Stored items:

---

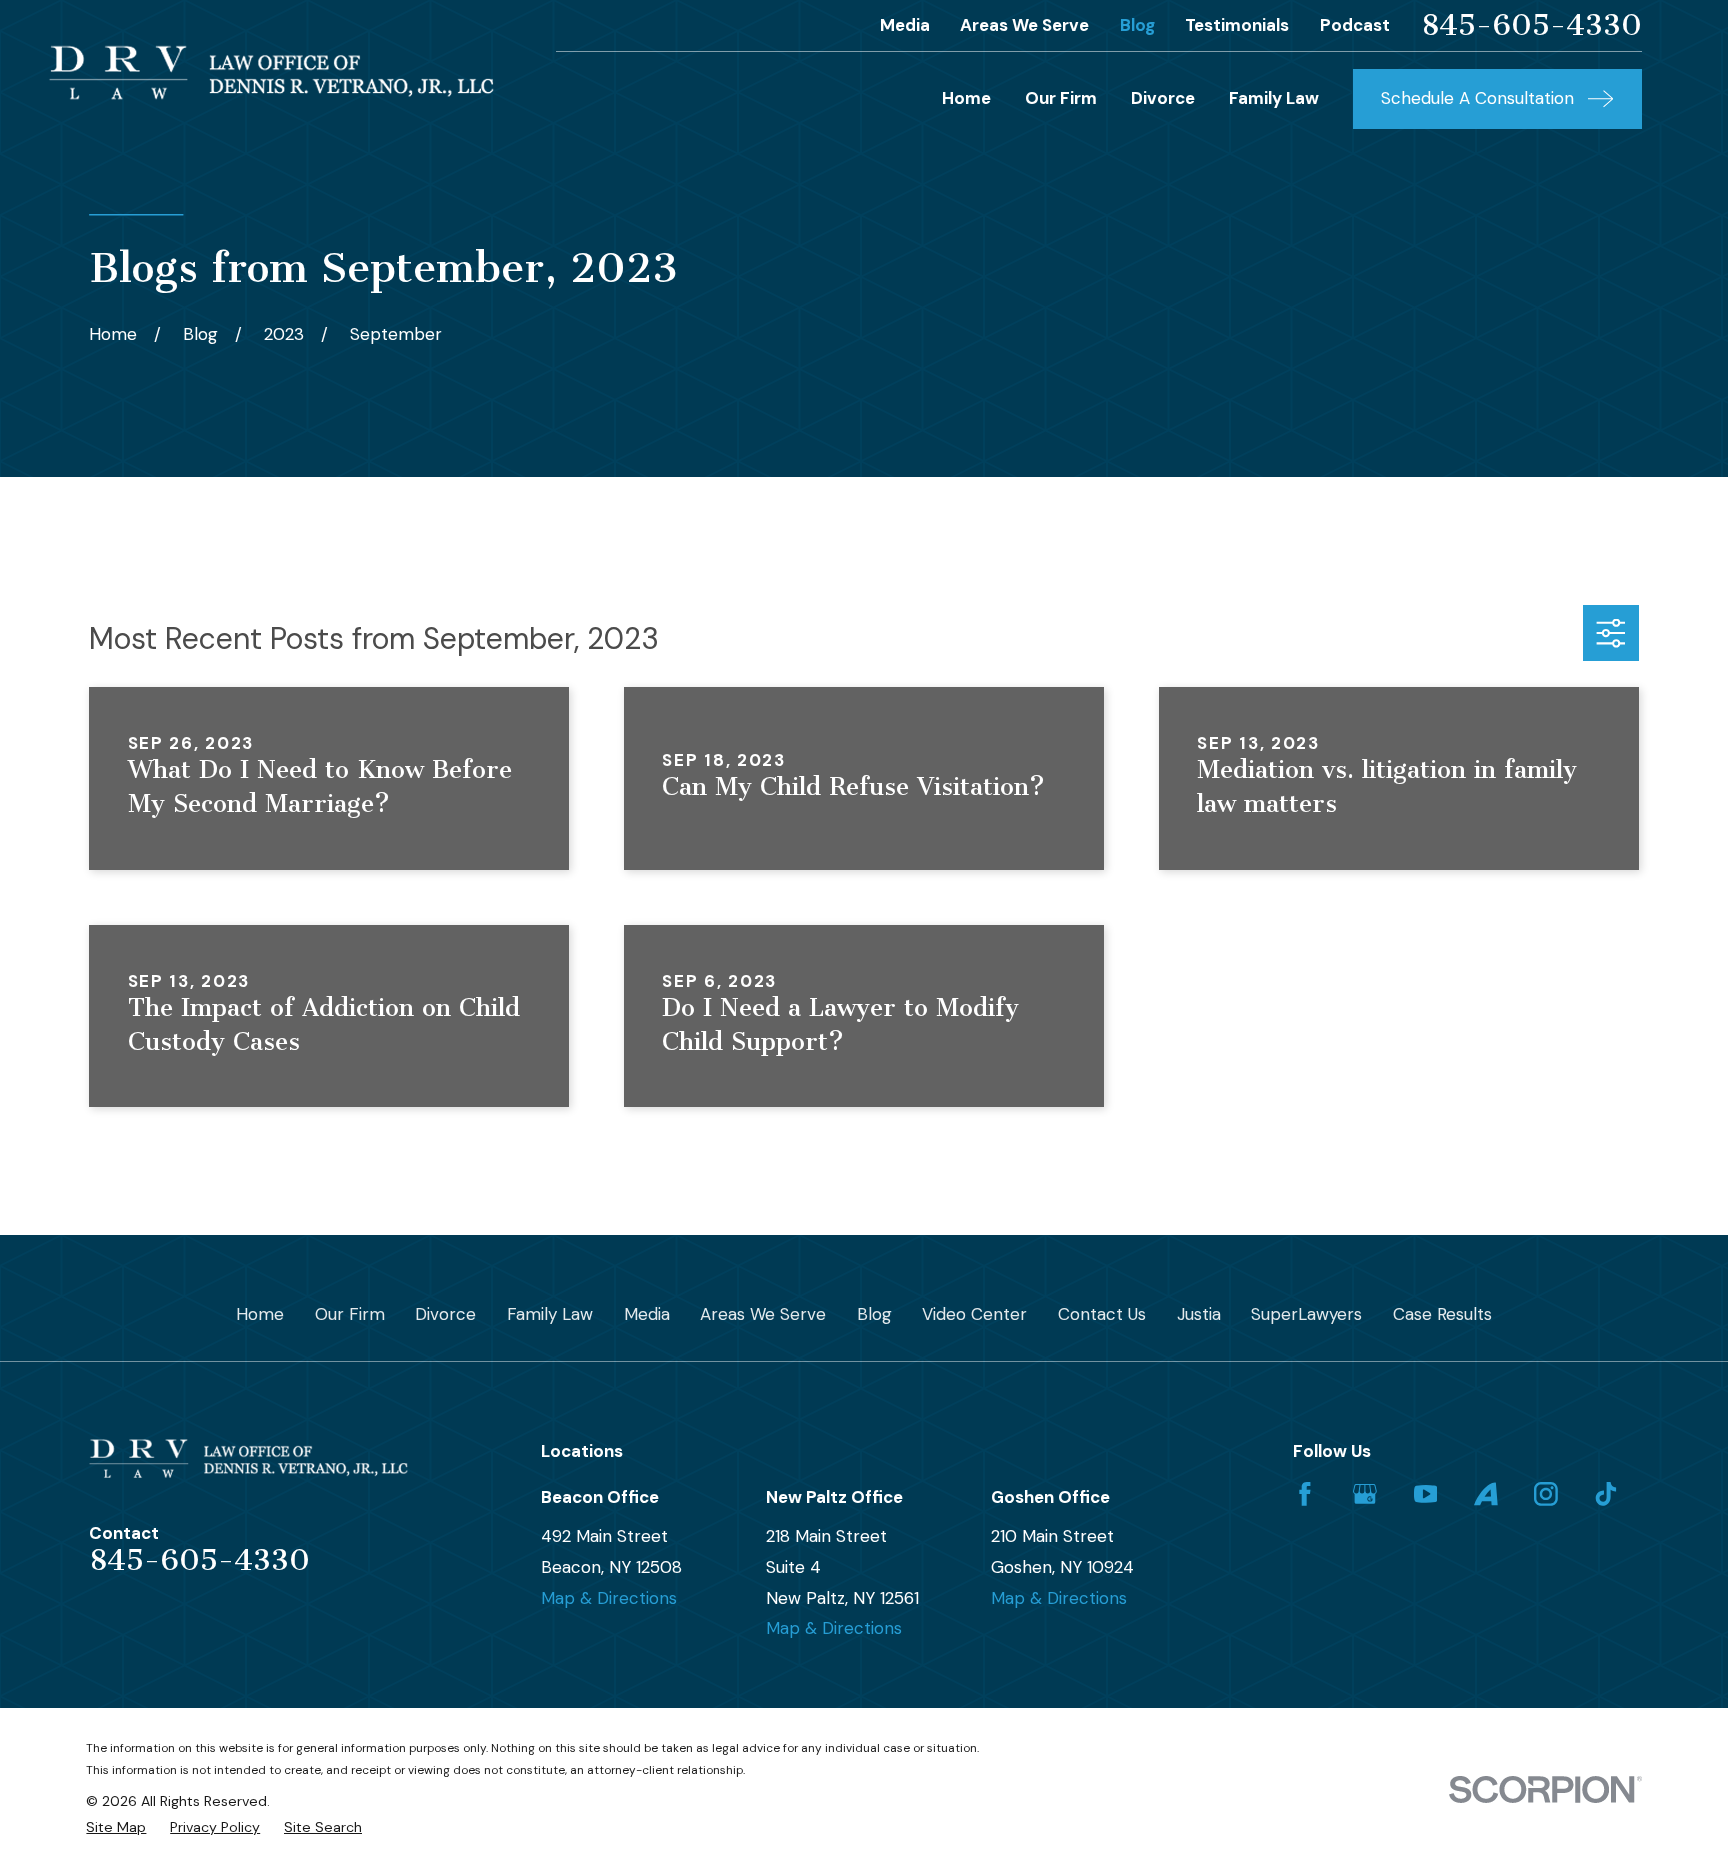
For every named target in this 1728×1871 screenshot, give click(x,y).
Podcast (1355, 25)
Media (905, 25)
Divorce (445, 1314)
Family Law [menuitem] (1274, 98)
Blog (1137, 25)
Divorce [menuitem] (1163, 98)
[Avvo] (1486, 1494)
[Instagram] (1546, 1494)
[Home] (271, 72)
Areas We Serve (1024, 25)
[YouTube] (1426, 1494)
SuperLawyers (1306, 1314)
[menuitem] (116, 1828)
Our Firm (350, 1314)
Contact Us (1102, 1314)
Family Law (550, 1314)
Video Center (974, 1314)
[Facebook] (1305, 1494)
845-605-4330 (1531, 25)
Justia (1199, 1314)
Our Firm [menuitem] (1061, 98)
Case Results (1442, 1314)
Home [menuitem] (966, 98)
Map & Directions (609, 1598)
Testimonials (1237, 25)
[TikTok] (1606, 1494)
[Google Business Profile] (1365, 1494)
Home (260, 1314)
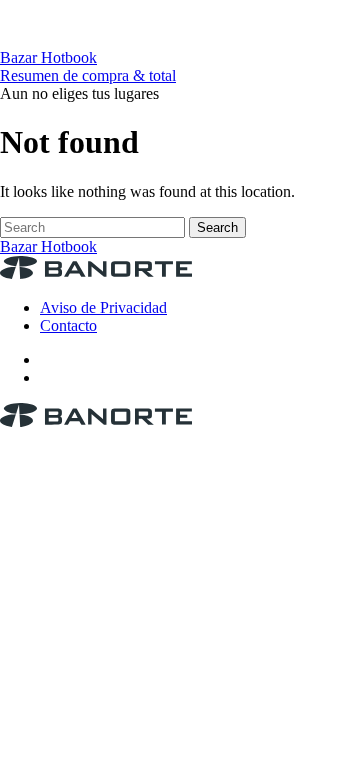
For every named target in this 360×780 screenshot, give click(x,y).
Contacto (68, 325)
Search (217, 227)
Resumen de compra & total (88, 75)
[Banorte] (180, 39)
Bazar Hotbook (48, 57)
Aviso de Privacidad (103, 307)
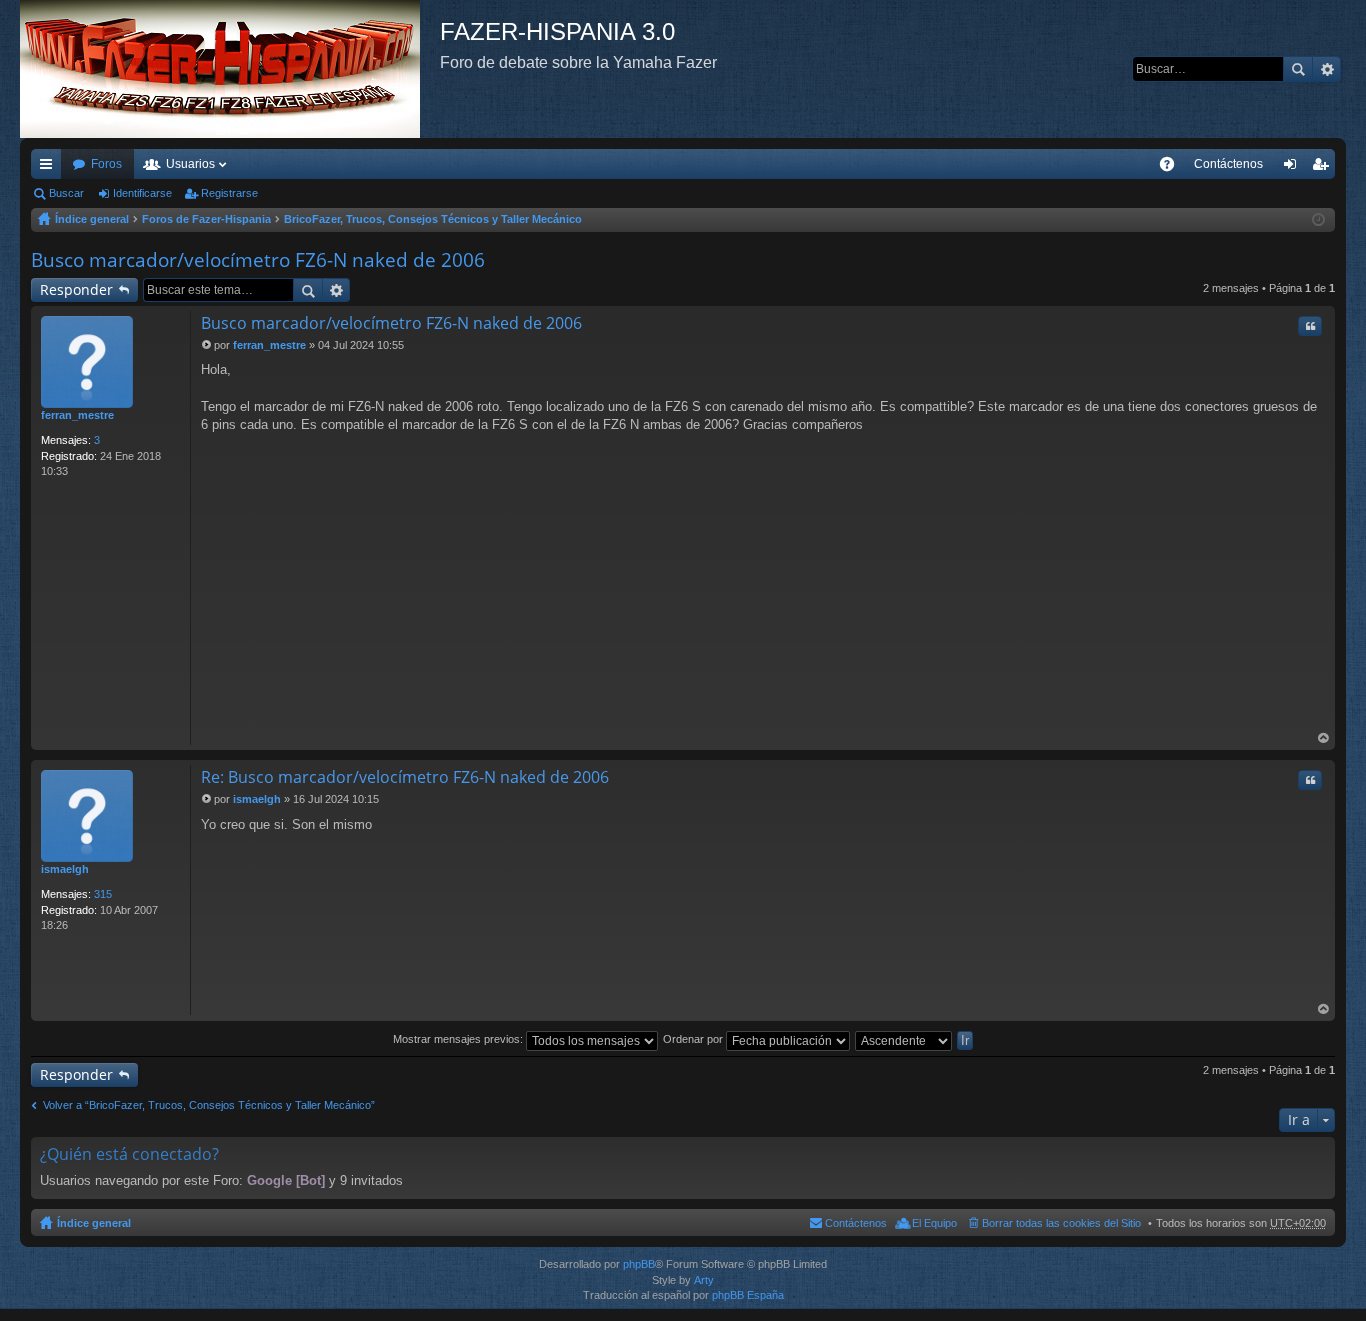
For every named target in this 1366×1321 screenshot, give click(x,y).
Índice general (92, 219)
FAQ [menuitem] (1173, 168)
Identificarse (142, 193)
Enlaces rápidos (50, 168)
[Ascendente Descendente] (904, 1039)
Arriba (1324, 738)
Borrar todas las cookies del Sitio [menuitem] (1061, 1223)
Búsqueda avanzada (1326, 69)
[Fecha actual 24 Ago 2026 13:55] (1318, 220)
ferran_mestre (77, 415)
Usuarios (190, 164)
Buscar (1298, 69)
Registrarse (229, 193)
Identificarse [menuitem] (1294, 168)
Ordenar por (694, 1039)
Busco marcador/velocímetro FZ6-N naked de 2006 (258, 260)
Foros (106, 164)
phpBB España (748, 1295)
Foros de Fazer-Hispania (206, 219)
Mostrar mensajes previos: (459, 1039)
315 (103, 894)
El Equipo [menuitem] (934, 1223)
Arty (704, 1280)
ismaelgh (65, 869)
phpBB (639, 1264)
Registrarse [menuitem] (1324, 168)
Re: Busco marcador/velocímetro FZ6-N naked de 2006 (405, 777)
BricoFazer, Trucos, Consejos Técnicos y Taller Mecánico (433, 219)
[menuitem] (1228, 164)
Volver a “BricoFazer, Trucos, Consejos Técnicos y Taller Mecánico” (209, 1105)
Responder (76, 289)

---

Task to carry out:
All lines in the data that contain the word "Mecánico" should be copied.

Output of the exercise:
BricoFazer, Trucos, Consejos Técnicos y Taller Mecánico (433, 219)
Volver a “BricoFazer, Trucos, Consejos Técnicos y Taller Mecánico” (209, 1105)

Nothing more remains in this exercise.